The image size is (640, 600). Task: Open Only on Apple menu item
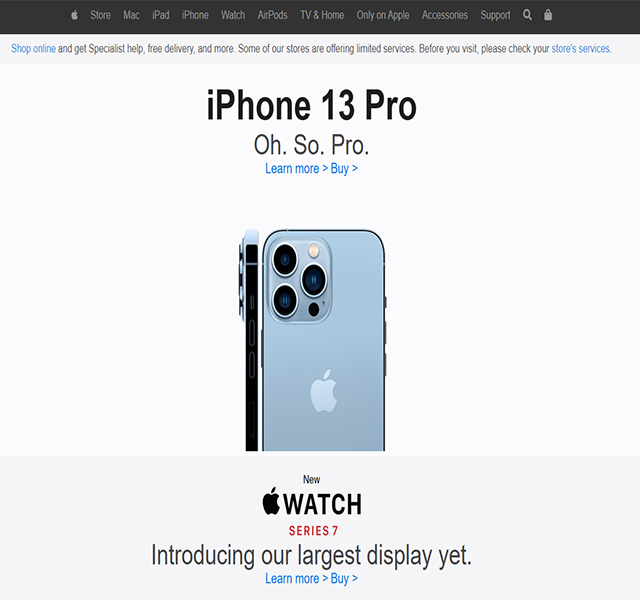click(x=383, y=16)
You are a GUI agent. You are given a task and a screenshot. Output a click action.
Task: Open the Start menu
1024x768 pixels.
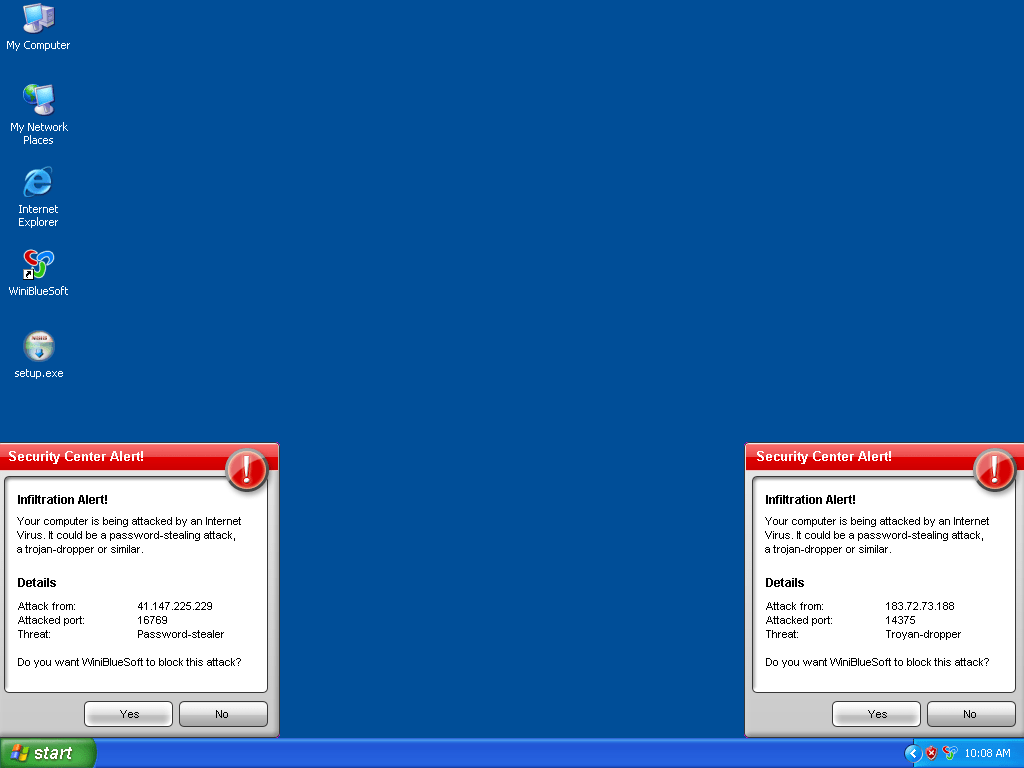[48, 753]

## Problem description:
What is needed is an exact copy of every entry, minus the images.

## Solved problem:
The image size is (640, 600). Task: Open Only on Apple menu item
click(x=383, y=16)
You are a GUI agent. You are given a task and a screenshot. Output a click action.
Task: Open the Start menu
1024x768 pixels.
[48, 753]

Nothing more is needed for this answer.